Da oggi lunedì 11 novembre via libera al piano straordinario di rateizzazione dei debiti di Equitalia. Con la pubblicazione venerdì sera sulla Gazzetta Ufficiale del decreto attuativo firmato dal ministro dell'economia, da oggi infatti è possibile presentare le richieste di rateizzazione per pagare i debiti con Equitalia a rate fino ad un massimo di dieci anni. Non tutti quelli che presenteranno la domanda però potranno poi effettivamente usufruire della rateizzazione decennale. Come spiega Il Sole 24 ore infatti la misura è stata creata per aiutare chi è stato colpito in maniera pesante dalla crisi economica ed è condizionata alla grave situazione di difficoltà e alla solvibilità del debitore che bisognerà però dimostrare. Sarà compito di Equitalia stabilire se effettivamente chi ha presentato la domanda di rateizzazione può averne diritto e in che misura. Per chi fosse escluso ovviamente resta comunque la possibilità di chiedere i piani di rateazione ordinari che prevedono rate fino a sei anni.

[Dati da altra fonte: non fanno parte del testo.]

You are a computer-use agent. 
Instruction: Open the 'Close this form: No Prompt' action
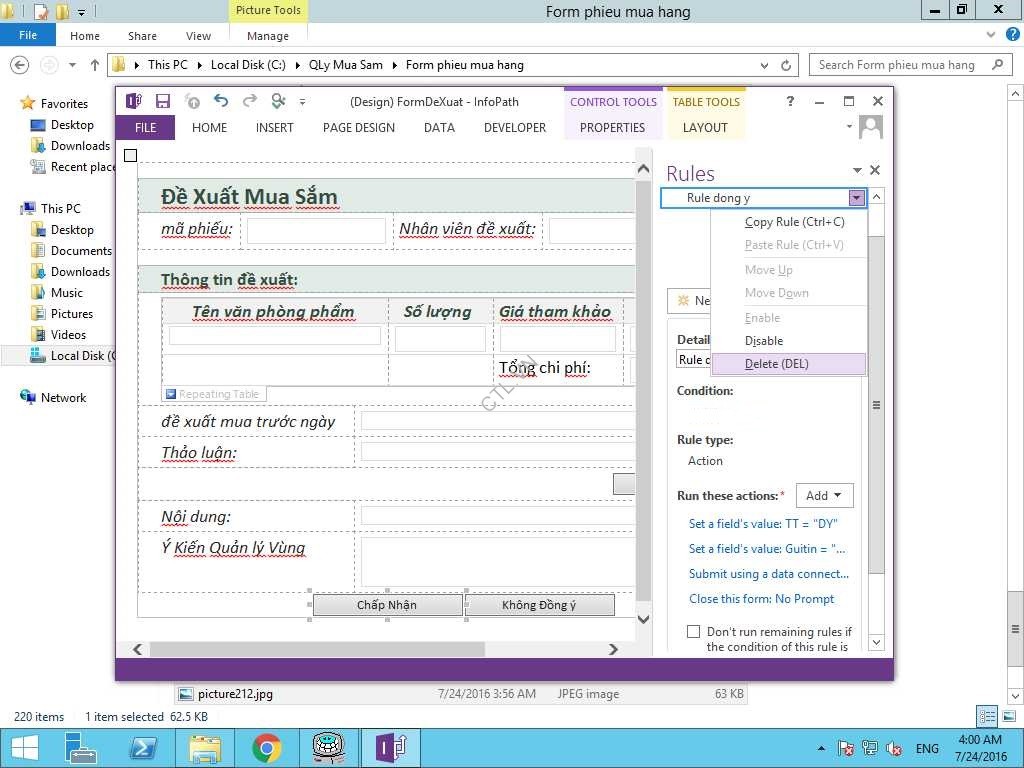[761, 599]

Nel dettaglio il decreto fissa due percentuali come paletti. I cittadini e gli imprenditori individuali per accedere alla rateizzazione straordinaria devono avere un rapporto tra la cifra della rata e il reddito (da documentare attraverso l'Isee del nucleo familiare) superiore al 20 per cento, mentre le altre imprese devono avere invece un rapporto superiore al 10% tra la rata e il valore della produzione, oltre ad un indice di liquidità compreso tra 0,50 e 1. Ovviamente se questa percentuale si alza più aumenta il numero di rate concedibili. La rateizzazione straordinaria per i debiti di Equitalia vale inoltre anche per l'allungamento dei piani ordinari già concessi fermo restando gli stessi requisiti.
La domanda per ottenere la rateizzazione può essere presentata tramite raccomandata oppure a mano presso uno degli sportelli dell’agente della riscossione competente per territorio o specificati negli atti inviati da Equitalia. Col nuovo decreto per accedere alla rateazione ordinaria, vale a dire quella fino a 72 rate, se si ha un debito fino a 50mila euro basta una semplice domanda motivata senza la necessità di dover presentare la documentazione che attesta la situazione di difficoltà economica, mentre per i debiti oltre questa soglia invece l'agente della riscossione deve prima verificare la situazione di difficoltà economica. Nuove regole anche per la decadenza dal beneficio della dilazione dei debiti, innalzato infatti da due a otto il numero di rate che si possono saltare anche se non sono consecutive prima di decadere dal piano di rateazione. Inoltre chi ottiene la rateizzazione non è considerato inadempiente e può partecipare alle gare d'appalto. Per quanto riguarda la casa Equitalia non può procedere all'ipoteca se il contribuente ha chiesto e ottenuto la rateazione e non può procedere al pignoramento della prima casa se è l'unico immobile di proprietà del debitore che vi risiede anagraficamente. Equitalia infine non potrà prelevare nulla dall'ultimo stipendio o dall'ultima retribuzione accreditata sul conto corrente del debitore.